# [Problem requirements]
Although the records contain pictures, only their text should be set down, exactly as written.

───── Given records

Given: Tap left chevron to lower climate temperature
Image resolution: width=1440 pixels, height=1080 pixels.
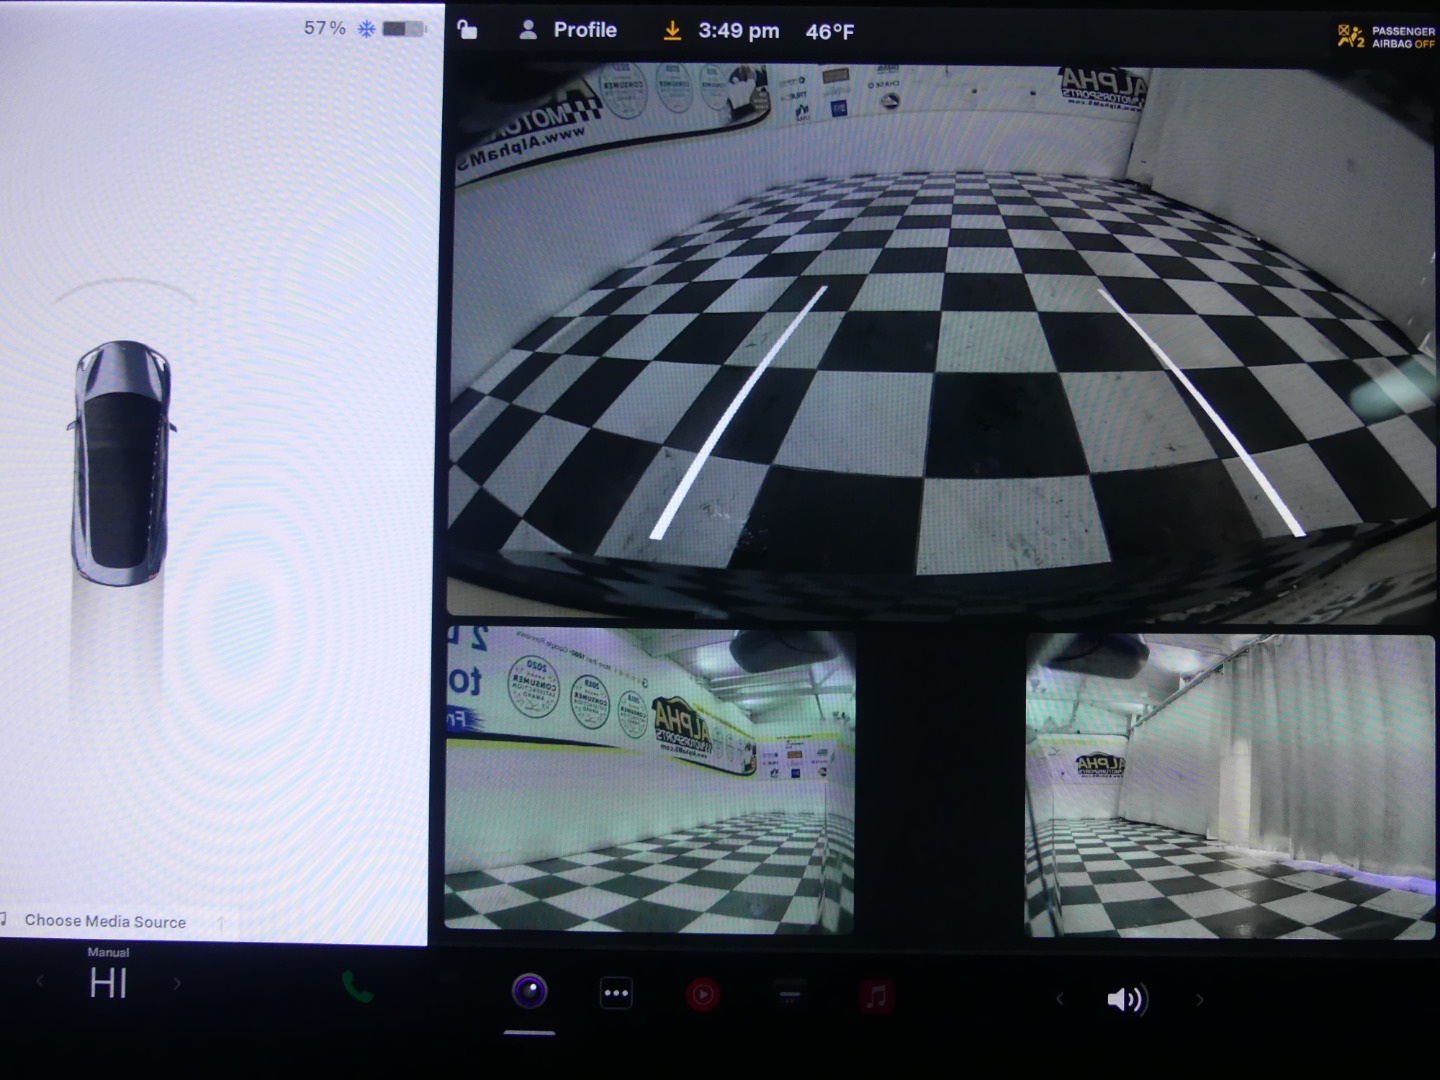Looking at the screenshot, I should (40, 984).
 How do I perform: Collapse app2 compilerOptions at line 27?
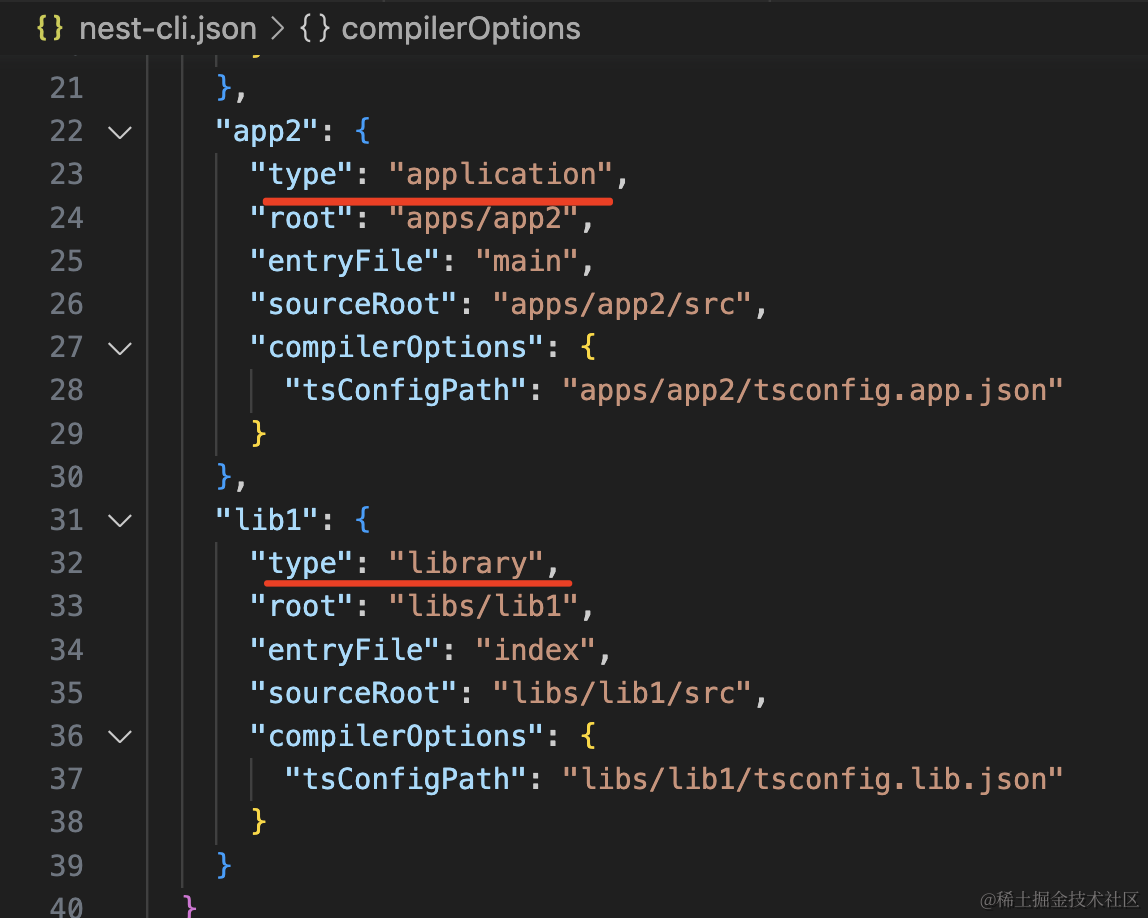point(120,348)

──────────

# [The answer]
Given: Tap left chevron to lower climate temperature
Image resolution: width=1440 pixels, height=1080 pixels.
Looking at the screenshot, I should (40, 984).
 How do I perform: Collapse app2 compilerOptions at line 27?
point(120,348)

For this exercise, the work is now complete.